- Tasks for this exercise -
**1)** Could you rewrite the basement insulation thread from "Thanks for the" up to and including "is even allowed.", with "batts" replaced by "kraft-faced insulation"?
**2)** Answer these questions about the basement insulation thread:
(a) What does the rigid against the foundation wall act as, instead of a vapor barrier?
(b) Into pieces of what width does ctkeebler propose cutting the rigid?
(c) On what date did ctkeebler post?
┌─ Passage provided
I am saying to use the rigid against the foundation wall. It will keep the wall warm enough not to sweat. It acts as a capillary break, not as a vapor barrier. Then the 1/2"-1" air space. Then the wall. Between the stud spacing use kraft face insulation. You need to follow code requirements for R-Value once you finish the basement. The 2" foam is not enough R-Value. So you need both.


----------



## ctkeebler (Nov 8, 2009)

Bob Mariani said:


> I am saying to use the rigid against the foundation wall. It will keep the wall warm enough not to sweat. It acts as a capillary break, not as a vapor barrier. Then the 1/2"-1" air space. Then the wall. Between the stud spacing use kraft face insulation. You need to follow code requirements for R-Value once you finish the basement. The 2" foam is not enough R-Value. So you need both.


Thanks for the clarification. Can I just cut the rigid into 15 inch wide pieces and put them into wall instead of using the batts? It may be more money, but I would be eliminating the possibility of mold growth correct?

The only issue I would see if trying to put the rigid where the electrical wires run. As the wires run about in the middle of the stud there would have to be alot of slack in the wire to run infront or behind the rigid foam board and Im not sure if that is even allowed.
└─
┌─ Data provided
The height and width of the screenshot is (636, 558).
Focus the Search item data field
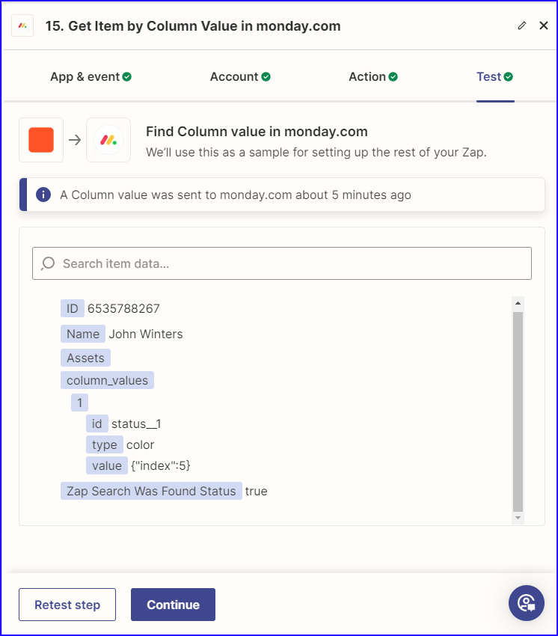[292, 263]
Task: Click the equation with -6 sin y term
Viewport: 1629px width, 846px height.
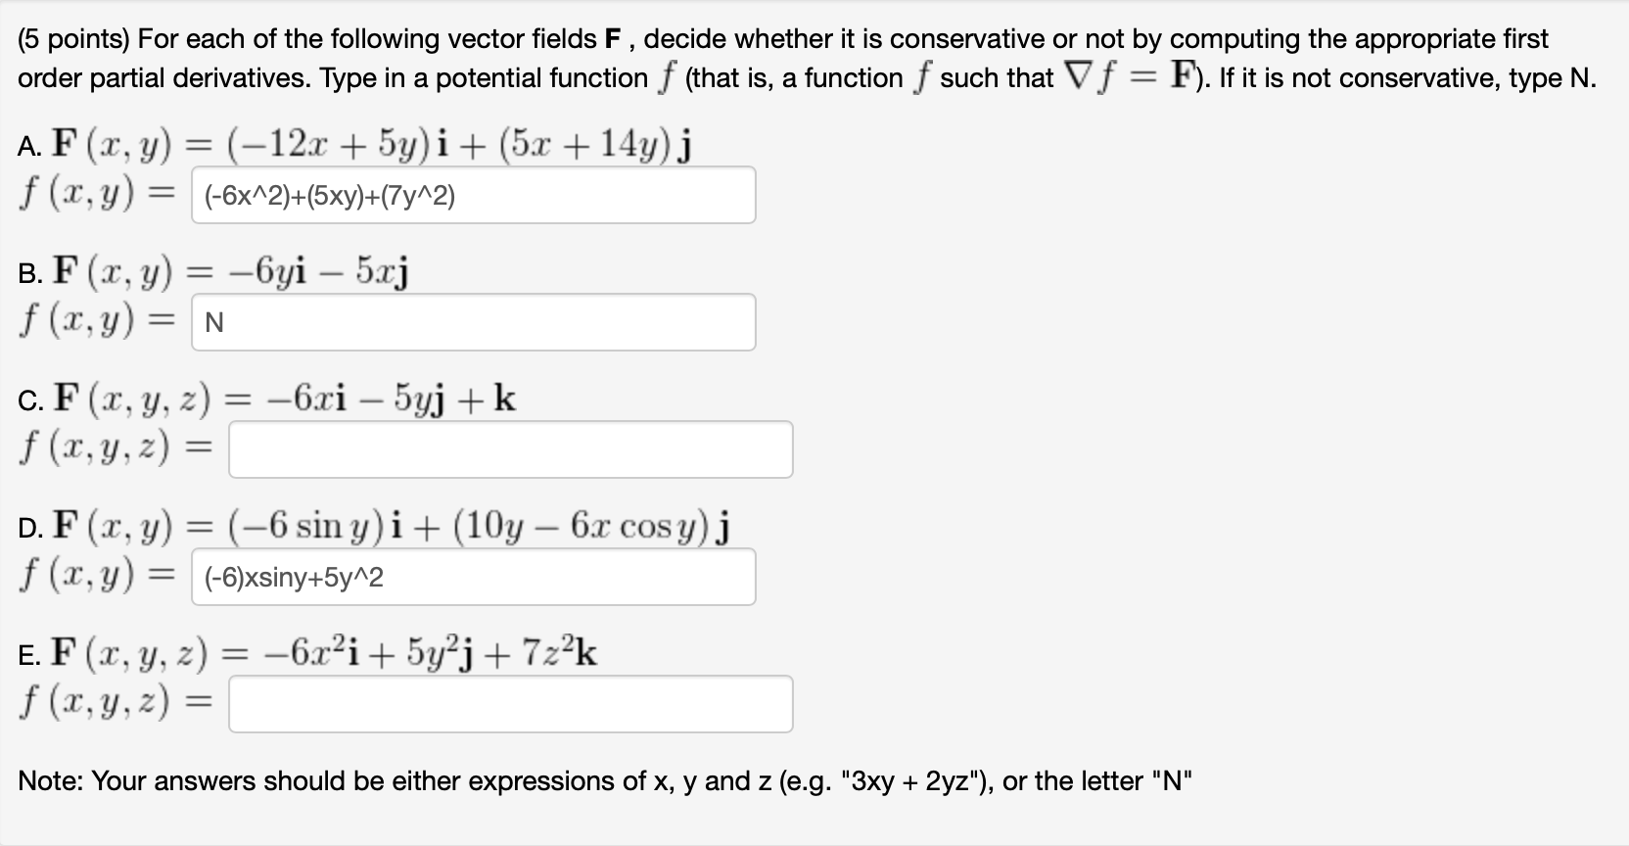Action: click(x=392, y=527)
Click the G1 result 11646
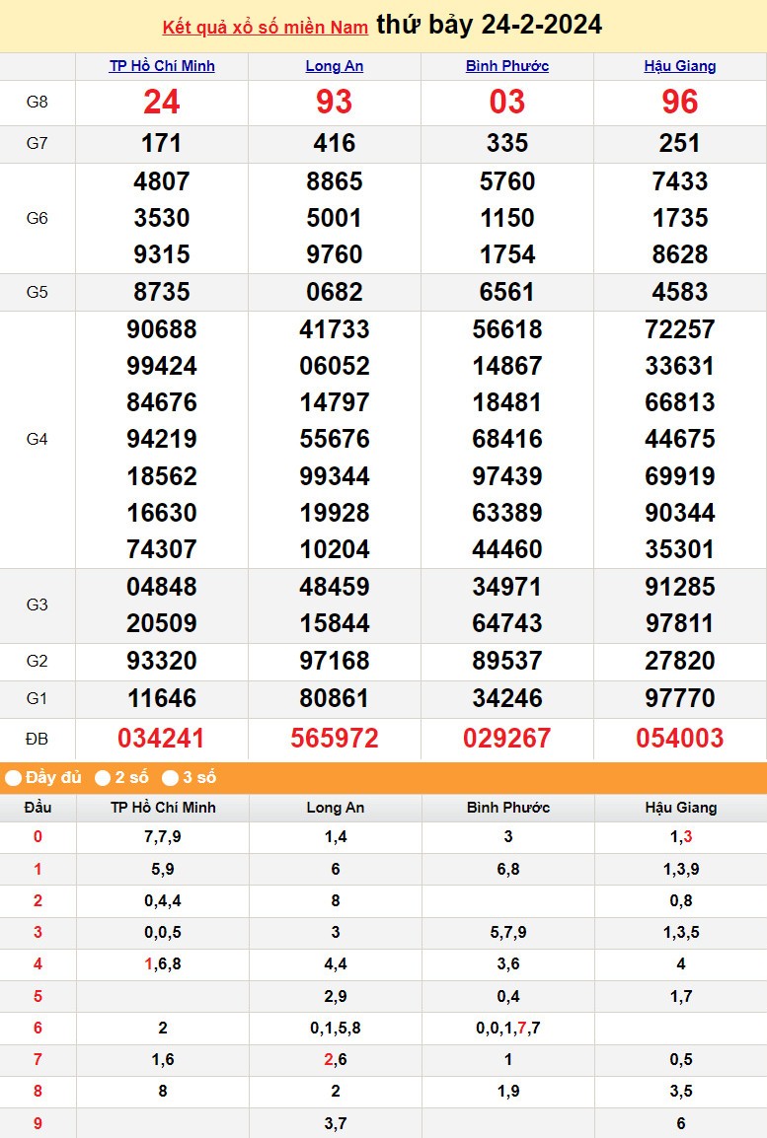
└─
- In response -
**1)**
Thanks for the clarification. Can I just cut the rigid into 15 inch wide pieces and put them into wall instead of using the kraft-faced insulation? It may be more money, but I would be eliminating the possibility of mold growth correct?

The only issue I would see if trying to put the rigid where the electrical wires run. As the wires run about in the middle of the stud there would have to be alot of slack in the wire to run infront or behind the rigid foam board and Im not sure if that is even allowed.

**2)**
(a) A capillary break
(b) 15 inches wide
(c) Nov 8, 2009